Stored data entries
--*--
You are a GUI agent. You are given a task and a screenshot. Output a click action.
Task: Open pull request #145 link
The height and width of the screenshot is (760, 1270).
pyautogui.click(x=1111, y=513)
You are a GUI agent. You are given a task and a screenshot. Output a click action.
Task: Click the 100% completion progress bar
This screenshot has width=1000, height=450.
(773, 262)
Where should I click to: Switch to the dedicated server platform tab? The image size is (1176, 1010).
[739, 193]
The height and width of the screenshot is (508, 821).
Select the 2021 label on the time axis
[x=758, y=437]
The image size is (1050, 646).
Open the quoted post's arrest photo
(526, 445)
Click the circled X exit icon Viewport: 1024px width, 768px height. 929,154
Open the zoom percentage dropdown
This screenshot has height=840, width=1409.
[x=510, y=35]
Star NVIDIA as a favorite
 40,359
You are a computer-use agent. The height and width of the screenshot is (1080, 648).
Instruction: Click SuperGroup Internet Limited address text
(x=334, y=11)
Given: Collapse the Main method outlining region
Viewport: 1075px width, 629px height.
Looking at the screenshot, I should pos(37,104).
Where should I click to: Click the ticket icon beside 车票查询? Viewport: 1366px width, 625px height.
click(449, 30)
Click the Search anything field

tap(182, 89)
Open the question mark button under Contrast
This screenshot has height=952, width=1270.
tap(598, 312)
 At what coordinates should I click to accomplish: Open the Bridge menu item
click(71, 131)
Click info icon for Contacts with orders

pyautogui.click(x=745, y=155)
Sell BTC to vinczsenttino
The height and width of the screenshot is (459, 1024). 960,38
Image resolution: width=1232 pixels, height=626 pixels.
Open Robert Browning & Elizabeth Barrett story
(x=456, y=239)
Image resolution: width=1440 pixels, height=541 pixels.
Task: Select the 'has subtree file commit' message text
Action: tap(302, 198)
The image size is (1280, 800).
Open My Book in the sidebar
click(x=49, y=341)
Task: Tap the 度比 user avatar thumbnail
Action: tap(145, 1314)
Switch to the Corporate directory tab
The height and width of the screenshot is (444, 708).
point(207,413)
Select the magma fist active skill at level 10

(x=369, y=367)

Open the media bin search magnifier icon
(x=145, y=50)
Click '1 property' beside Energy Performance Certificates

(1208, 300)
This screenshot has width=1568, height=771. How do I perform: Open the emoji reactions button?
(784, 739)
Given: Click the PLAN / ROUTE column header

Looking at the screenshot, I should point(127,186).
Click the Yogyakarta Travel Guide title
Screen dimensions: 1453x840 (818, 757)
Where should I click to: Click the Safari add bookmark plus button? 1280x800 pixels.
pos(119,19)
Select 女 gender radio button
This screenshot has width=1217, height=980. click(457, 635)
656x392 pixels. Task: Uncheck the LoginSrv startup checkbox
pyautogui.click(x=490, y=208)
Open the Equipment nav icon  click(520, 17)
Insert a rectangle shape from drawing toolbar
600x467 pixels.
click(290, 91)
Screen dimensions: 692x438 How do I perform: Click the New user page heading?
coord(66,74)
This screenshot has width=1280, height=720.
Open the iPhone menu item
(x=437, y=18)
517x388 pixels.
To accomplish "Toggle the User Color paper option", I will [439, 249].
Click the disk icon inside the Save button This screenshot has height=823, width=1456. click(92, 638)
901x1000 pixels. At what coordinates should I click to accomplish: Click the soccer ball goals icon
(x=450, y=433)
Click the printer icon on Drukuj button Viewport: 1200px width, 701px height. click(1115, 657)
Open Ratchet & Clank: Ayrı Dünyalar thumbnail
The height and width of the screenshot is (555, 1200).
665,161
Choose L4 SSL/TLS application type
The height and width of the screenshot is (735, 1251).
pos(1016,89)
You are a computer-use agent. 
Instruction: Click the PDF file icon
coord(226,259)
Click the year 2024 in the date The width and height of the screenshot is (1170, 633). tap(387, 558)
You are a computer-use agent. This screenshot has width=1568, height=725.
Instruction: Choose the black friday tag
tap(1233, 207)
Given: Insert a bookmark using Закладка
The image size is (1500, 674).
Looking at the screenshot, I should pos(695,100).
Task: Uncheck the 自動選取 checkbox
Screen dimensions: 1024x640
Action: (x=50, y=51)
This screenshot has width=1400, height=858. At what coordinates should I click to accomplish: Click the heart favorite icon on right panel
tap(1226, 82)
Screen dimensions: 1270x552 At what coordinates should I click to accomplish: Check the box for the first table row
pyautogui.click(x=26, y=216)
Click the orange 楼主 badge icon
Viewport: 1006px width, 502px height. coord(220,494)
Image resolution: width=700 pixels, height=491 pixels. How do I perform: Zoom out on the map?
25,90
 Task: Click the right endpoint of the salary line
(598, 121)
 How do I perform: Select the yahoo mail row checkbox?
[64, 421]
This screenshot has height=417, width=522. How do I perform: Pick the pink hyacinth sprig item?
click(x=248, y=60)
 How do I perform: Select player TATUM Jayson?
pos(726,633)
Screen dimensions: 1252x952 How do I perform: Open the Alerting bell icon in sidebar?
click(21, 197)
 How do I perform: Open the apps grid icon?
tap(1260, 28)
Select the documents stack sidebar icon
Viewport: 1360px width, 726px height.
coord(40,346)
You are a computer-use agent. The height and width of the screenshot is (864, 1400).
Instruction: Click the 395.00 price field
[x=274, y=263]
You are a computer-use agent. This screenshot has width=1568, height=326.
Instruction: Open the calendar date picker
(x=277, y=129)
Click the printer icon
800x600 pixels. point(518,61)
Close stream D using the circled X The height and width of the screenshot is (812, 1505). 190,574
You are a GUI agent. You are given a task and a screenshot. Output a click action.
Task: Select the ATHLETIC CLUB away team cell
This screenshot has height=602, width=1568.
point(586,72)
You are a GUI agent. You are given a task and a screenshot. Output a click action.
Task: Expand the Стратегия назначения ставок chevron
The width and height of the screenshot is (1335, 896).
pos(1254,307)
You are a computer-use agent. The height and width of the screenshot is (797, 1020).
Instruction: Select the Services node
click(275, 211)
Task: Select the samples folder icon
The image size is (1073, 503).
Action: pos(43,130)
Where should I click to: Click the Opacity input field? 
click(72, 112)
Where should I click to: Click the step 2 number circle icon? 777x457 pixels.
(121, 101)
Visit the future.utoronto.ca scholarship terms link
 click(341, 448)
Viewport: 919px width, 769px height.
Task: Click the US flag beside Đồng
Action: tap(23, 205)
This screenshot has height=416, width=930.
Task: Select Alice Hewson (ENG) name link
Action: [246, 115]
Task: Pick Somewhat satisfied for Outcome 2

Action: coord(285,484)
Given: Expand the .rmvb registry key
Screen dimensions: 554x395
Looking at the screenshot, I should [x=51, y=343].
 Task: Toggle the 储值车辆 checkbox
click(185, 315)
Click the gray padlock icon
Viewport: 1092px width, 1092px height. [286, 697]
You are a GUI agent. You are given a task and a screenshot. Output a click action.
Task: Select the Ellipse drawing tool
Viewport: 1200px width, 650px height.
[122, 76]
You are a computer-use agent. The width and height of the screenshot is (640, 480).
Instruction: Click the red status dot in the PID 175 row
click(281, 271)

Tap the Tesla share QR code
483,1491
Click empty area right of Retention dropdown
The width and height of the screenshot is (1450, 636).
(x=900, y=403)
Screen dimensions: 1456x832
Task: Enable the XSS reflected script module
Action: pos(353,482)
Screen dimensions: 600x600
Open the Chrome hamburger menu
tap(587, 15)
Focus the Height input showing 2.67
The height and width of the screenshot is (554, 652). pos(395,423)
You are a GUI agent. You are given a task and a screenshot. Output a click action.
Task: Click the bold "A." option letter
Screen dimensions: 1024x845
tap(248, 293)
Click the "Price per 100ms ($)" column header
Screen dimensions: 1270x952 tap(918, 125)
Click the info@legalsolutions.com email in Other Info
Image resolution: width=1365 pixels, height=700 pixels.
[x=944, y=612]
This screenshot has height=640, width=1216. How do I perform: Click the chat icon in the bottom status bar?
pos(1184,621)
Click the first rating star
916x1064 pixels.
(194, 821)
--*--
Could you repeat exactly the lines above from the line with "Given: Click the PLAN / ROUTE column header" up to and including the line with "Insert a rectangle shape from drawing toolbar", and only those?

WRITTEN ANSWER =>
Given: Click the PLAN / ROUTE column header

Looking at the screenshot, I should point(127,186).
Click the Yogyakarta Travel Guide title
Screen dimensions: 1453x840 (818, 757)
Where should I click to: Click the Safari add bookmark plus button? 1280x800 pixels.
pos(119,19)
Select 女 gender radio button
This screenshot has width=1217, height=980. click(457, 635)
656x392 pixels. Task: Uncheck the LoginSrv startup checkbox
pyautogui.click(x=490, y=208)
Open the Equipment nav icon  click(520, 17)
Insert a rectangle shape from drawing toolbar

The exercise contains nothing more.